Menurut Saifuddin, langkah pencegahan sama pentingnya dengan penindakan. Ia menyebut konseling psikologis dan pendampingan psikiater menjadi kebutuhan utama bagi anak yang menjadi korban.

“Trauma anak harus ditangani tuntas. Keluarga pun perlu ikut serta dalam proses pemulihan, baik korban maupun pelaku,” tambahnya.

MUI menekankan pentingnya deteksi dini dalam keluarga. Perubahan sikap anak harus diperhatikan secara serius.

“Ibu adalah orang pertama yang seharusnya peka terhadap perubahan sikap anak. Kalau anak tiba-tiba tertutup atau depresi, orang tua harus segera menanyakan dan mencari tahu penyebabnya,” ucap Saifuddin.

Ia menambahkan, banyak korban pelecehan merasa malu dan takut melapor. “Mereka menganggap apa yang dialami hanya sensasi, padahal itu menimbulkan luka psikologis yang mendalam. Karena itu, orang tua harus menjadi pihak yang paling mengerti kondisi anak,” jelasnya.

Sejauh ini pihaknya terus melakukan sosialisasi melalui MUI TV dan lembaga dakwah khusus (LDK), MUI kerap memberikan pencerahan tentang perundungan dan penyimpangan perilaku di sekolah.
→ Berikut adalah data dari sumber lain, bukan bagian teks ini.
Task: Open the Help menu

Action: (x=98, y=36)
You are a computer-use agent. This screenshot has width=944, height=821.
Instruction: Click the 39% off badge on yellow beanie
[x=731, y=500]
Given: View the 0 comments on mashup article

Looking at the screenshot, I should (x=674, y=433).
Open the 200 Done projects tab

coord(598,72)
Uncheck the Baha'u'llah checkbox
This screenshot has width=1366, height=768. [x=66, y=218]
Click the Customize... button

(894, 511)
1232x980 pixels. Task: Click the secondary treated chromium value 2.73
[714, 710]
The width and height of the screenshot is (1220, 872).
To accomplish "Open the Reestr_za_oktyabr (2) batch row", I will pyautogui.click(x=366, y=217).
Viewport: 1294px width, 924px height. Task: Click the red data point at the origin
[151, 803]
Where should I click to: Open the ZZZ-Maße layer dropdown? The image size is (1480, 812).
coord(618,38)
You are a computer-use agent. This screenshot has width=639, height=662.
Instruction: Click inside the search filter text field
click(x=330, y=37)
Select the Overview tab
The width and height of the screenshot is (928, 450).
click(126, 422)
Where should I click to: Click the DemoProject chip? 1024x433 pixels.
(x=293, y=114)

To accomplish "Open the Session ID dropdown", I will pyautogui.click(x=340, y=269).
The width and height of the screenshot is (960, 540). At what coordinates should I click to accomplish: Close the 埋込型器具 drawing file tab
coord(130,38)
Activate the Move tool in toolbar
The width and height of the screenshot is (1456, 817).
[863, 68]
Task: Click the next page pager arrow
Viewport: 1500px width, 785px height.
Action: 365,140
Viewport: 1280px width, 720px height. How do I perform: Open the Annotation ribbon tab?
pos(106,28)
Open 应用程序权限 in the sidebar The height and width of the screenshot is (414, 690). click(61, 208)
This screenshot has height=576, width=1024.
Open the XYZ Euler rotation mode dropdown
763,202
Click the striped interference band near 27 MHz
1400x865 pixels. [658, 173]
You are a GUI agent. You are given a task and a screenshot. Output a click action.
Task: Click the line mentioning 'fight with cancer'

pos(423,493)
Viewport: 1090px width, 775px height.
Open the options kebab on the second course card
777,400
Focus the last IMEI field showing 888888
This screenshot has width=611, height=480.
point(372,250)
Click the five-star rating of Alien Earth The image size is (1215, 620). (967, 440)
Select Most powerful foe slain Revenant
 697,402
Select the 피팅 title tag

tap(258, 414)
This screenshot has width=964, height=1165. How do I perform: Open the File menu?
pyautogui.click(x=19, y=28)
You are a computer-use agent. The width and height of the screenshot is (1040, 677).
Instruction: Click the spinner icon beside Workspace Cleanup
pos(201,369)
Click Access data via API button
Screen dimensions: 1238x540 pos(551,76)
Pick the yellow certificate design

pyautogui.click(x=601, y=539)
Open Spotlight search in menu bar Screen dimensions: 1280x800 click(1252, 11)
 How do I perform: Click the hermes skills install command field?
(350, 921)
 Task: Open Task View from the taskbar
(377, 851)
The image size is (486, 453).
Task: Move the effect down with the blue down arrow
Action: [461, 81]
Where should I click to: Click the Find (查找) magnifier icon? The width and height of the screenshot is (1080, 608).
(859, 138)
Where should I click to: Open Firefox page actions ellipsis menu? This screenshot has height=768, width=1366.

“LDK dan departemen hukum MUI sudah beberapa kali turun ke sekolah-sekolah untuk memberikan edukasi. Fokusnya pada perundungan dan moralitas di kalangan pelajar SMP dan SMA. Kegiatan ini akan terus kami intensifkan, meski belum menyentuh seluruh sekolah,” kata Saifuddin.

Saifuddin menegaskan agar para orangtua selalu mengawasi anak-anaknya, baik di sekolah maupun di rumah.

“Orang tua harus tahu kapan anak belajar, ke mana mereka pergi, dan dengan siapa mereka bergaul. Jangan sampai ada penelantaran. Jika anak tidak terpantau, mereka rentan dipengaruhi oleh orang-orang yang berniat buruk,” ujarnya.

Ia menambahkan, perhatian keluarga menjadi benteng utama melawan predator seksual.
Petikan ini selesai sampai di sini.